Beim TEG gilt, je größer die Temperaturdifferenz, desto höher ist die erzeugte Spannung. Da abhängig vom Lastzustand des Motors an der heißen Seite des Generators die Abgastemperatur zwischen 300 oC und 900 oC liegt, werden im TEG Hoch- und Niedertemperaturmodule gekoppelt, um die Stromerzeugung über einen möglichst breit gefächerten Bereich zu ermöglichen. Für die kalte Seite des TEG wird das Kühlmittel des Motors verwendet.

Um Restgas aus den Zylindern zu kühlen und bei Bedarf rückführen zu können, verfügt die AGR über eine Wasserkühlung (durch das Motorkühlmittel) und eine Regelklappe. Laut BMW bietet damit der Kühler der AGR beste Voraussetzungen, denn neben einer Wasserkühlung für die Kaltseite und einer Klappe zur Regelung des Abgasstroms benötigt der „AGR-TEG“ lediglich zusätzlich das thermoelektrische Material.
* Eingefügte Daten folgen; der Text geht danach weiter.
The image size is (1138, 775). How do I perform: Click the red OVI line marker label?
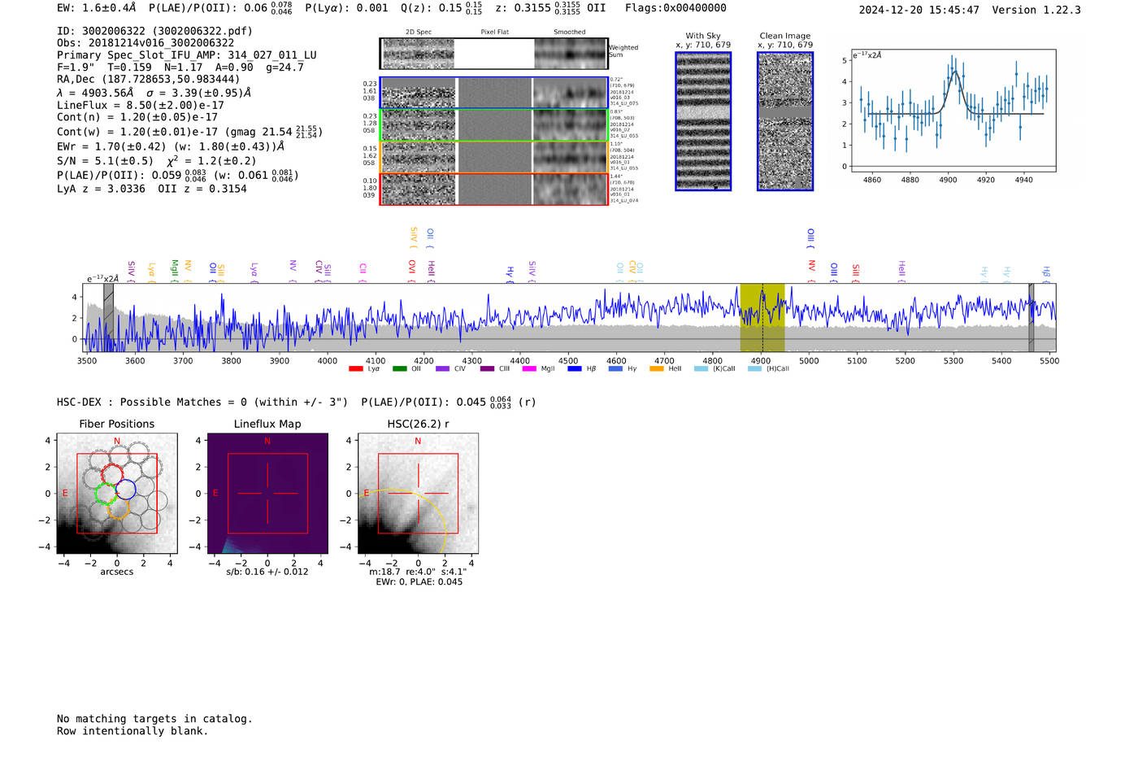point(411,268)

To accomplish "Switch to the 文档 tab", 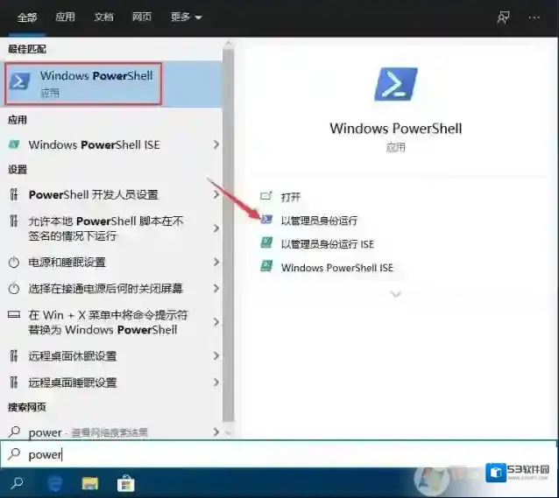I will tap(103, 17).
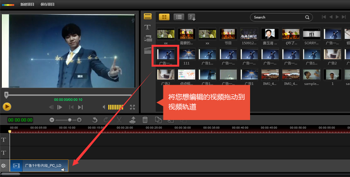350x177 pixels.
Task: Open the Text tab icon in sidebar
Action: pyautogui.click(x=147, y=27)
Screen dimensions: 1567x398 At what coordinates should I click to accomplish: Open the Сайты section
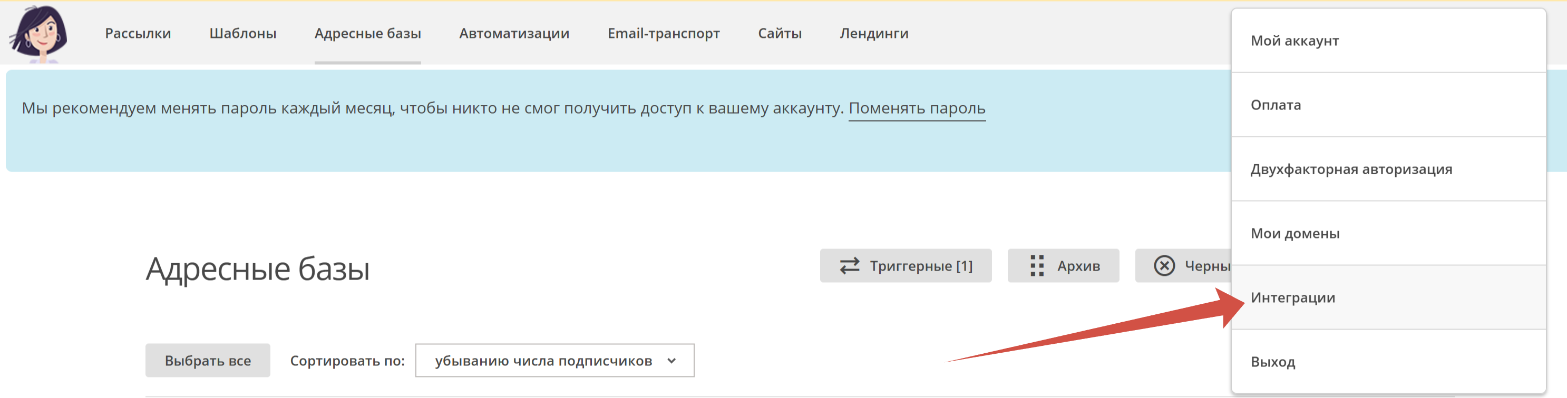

Thermoelektrischer Generator ist integraler Bestandteil der Abgasrückführung

Das heiße Abgas für den AGR-TEG wird direkt hinter dem Abgaskrümmer abgezweigt, also noch vor der Turbine des Abgasturboladers. Hier stehen deutlich höhere Temperaturen zur Verfügung, was die TEG-Effizienz erhöht.
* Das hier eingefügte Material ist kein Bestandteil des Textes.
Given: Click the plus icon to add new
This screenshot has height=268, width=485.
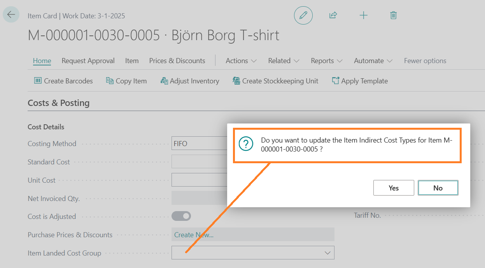Looking at the screenshot, I should 363,16.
Bei der Integration des TEG in die AGR – BMW arbeitet beim Projekt mit den Zulieferern Benteler und Emitec zusammen – liegt die Herausforderung in der isolierenden Eigenschaft der thermoelektrischen Materialien, erklärten die Ingenieure. Sie mussten deshalb den Bauraum der AGR vergrößern. Das genutzte Restgas werde weiterhin nahezu ohne Druckverlust gekühlt und erzeugt darüber hinaus nun auch Strom.

In der Serie soll die AGR-TEG-Lösung 250 W aus dem Abgas des Diesels gewinnen – vorläufig bis zu einem Tempo von 130 km/h. Künftig will BMW zusätzlich einen größeren TEG im Hauptabgasstrang realisieren – als Unterbodenlösung oder direkt in den Katalysator integriert. Diese Lösung wäre jedoch mit deutlich mehr Konstruktionsaufwand verbunden. Gelingt es damit, 1 W Leistung bei 130 km/h zu gewinnen, ließe sich der Verbrauch eines 5er BMW um weitere 5 % senken.

Der Charme der TEG liegt darin, dass sie auf Autobahnen und Landstraßen besonders viel Strom liefern und so die Bremsenergierückgewinnung im Stadtverkehr ergänzen.